• **Extrait présenté**
= = = =

Vu la loi du 15 juin 1935 sur l'emploi des langues en matière judiciaire,

Vu produites en forme régulière les pièces de la procédure légalement requises :

Le dossier de procédure contient notamment :

La requête d'appel reçue au greffe de la Cour du travail le 8 novembre 2007,

La copie conforme du jugement contradictoire du 4 octobre 2007, notifié le 11 octobre 2007,

Les conclusions des parties,

Le dossier administratif de l'ONP,

Les parties ont comparu et ont plaidé à l'audience publique du 25 février 2010. Monsieur M. PALUMBO, Avocat général, a prononcé un avis oral auquel l'intimée a répliqué l'appelant renonçant à son droit.

I.Jugement entrepris

Le Tribunal du travail était saisi d'un recours introduit par Madame K. B. contre une décision administrative de l'ONP, notifiée le 26 avril 2006 ; cette décision déclare irrecevable le demande de Madame K. B. de lui attribuer une pension de survie suite au décès de Monsieur M. G..

Par le jugement dont appel, du 4 octobre 2007, le Tribunal du travail de Bruxelles (11e ch), statuant par défaut à l'égard de la requérante :

Déclare le recours fondé,

Annule la décision attaquée,

Condamne l'ONP à payer à Madame K. B. la pension de survie à laquelle elle a droit,

Délaisse les dépens de l'instance à charge de la partie défenderesse.

= = = =

• **Données extraites**
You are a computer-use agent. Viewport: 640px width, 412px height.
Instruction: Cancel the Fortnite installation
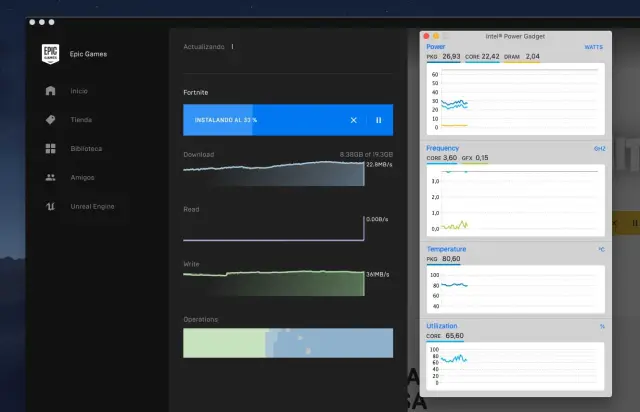(x=353, y=120)
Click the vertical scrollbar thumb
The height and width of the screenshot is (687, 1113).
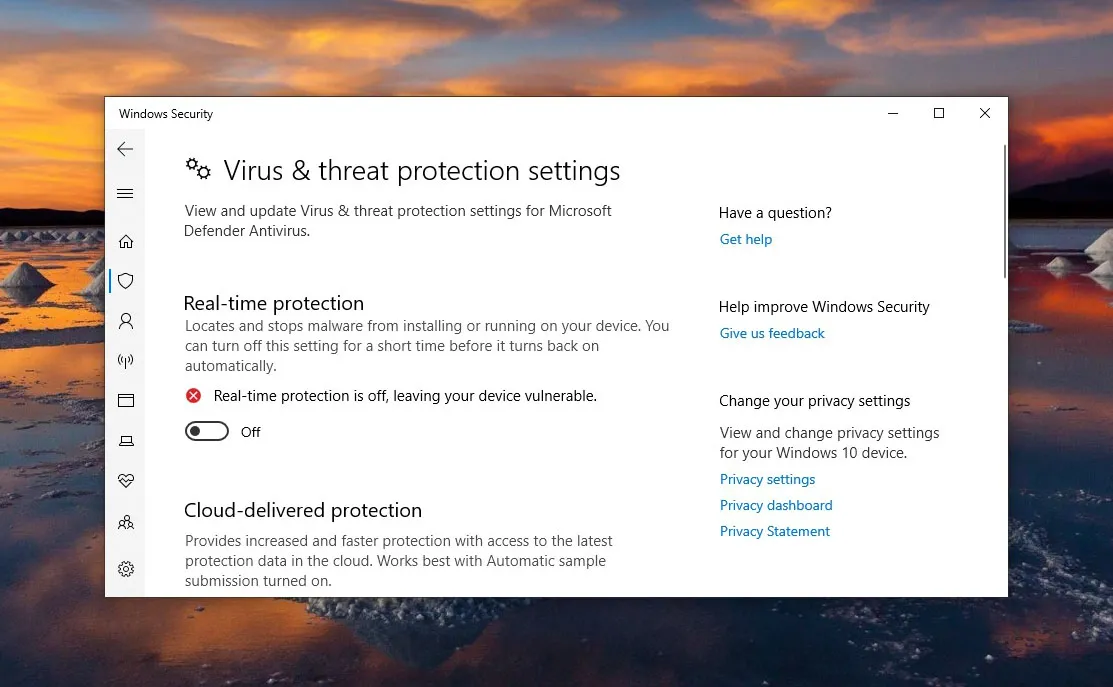point(1004,210)
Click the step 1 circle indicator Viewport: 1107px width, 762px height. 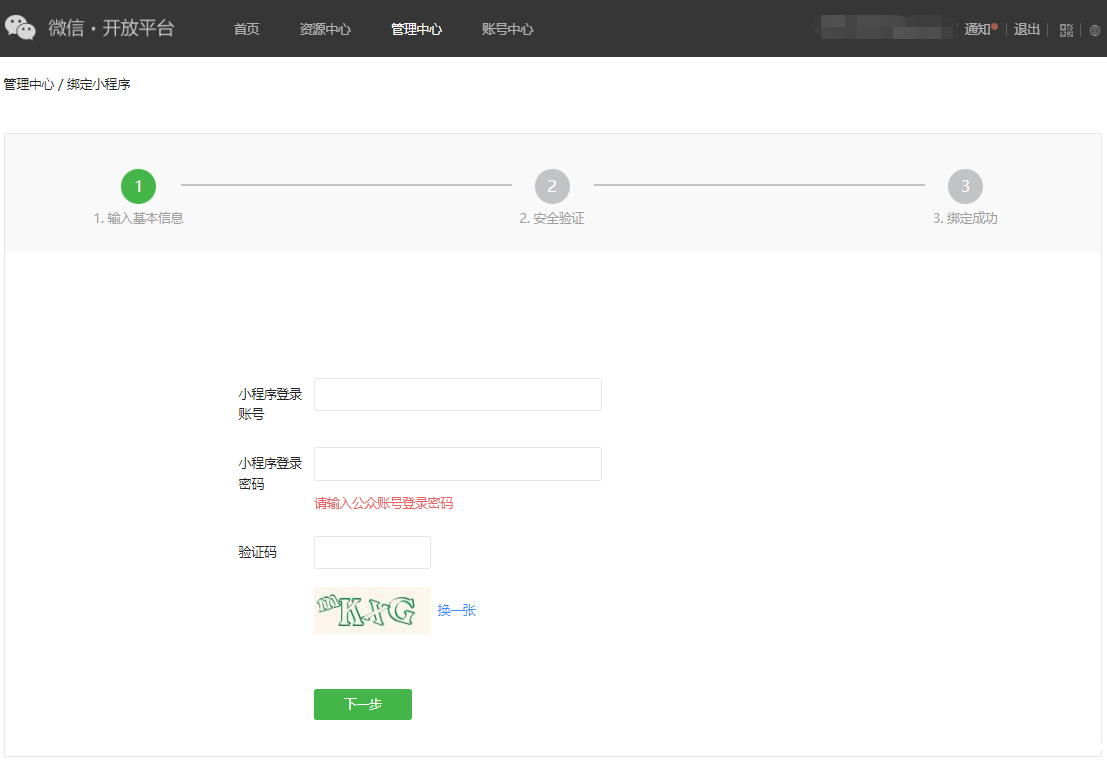(x=138, y=186)
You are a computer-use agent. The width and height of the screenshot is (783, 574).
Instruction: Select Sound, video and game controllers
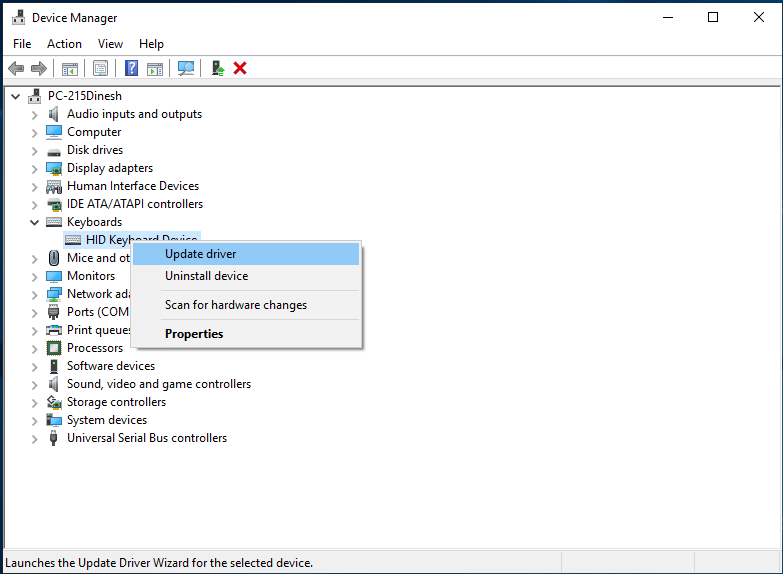(159, 384)
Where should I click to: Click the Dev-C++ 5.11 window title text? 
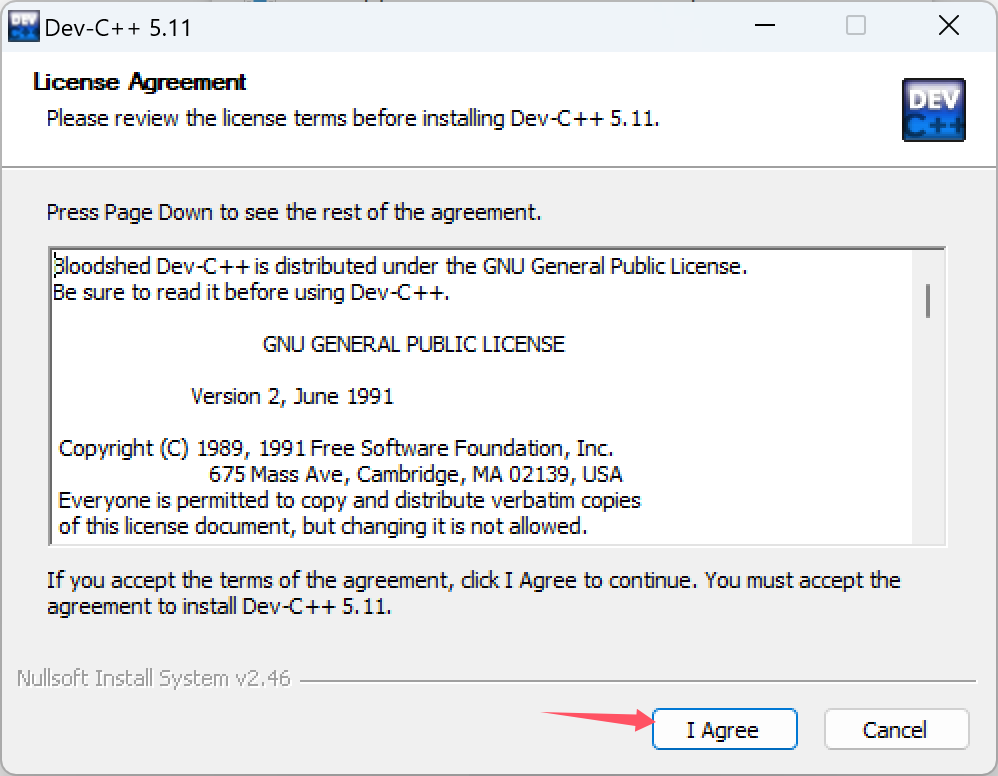point(118,28)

= = = =

• **À compléter**
(A) Résumez en une seule phrase le paragraphe de l'extrait qui commence par « Le Tribunal du travail était saisi », en gardant ses faits principaux.
(B) Renvoyez chaque ligne des enregistrements contenant la chaîne « computer », en tenant compte de la casse.

• **Réponses complètes**
(A) Madame K. B. avait saisi le Tribunal du travail d'un recours contre une décision de l'ONP, notifiée le 26 avril 2006, qui déclarait irrecevable sa demande de pension de survie à la suite du décès de Monsieur M. G.

(B)
You are a computer-use agent. Viewport: 640px width, 412px height.
You are a computer-use agent. The width and height of the screenshot is (783, 574).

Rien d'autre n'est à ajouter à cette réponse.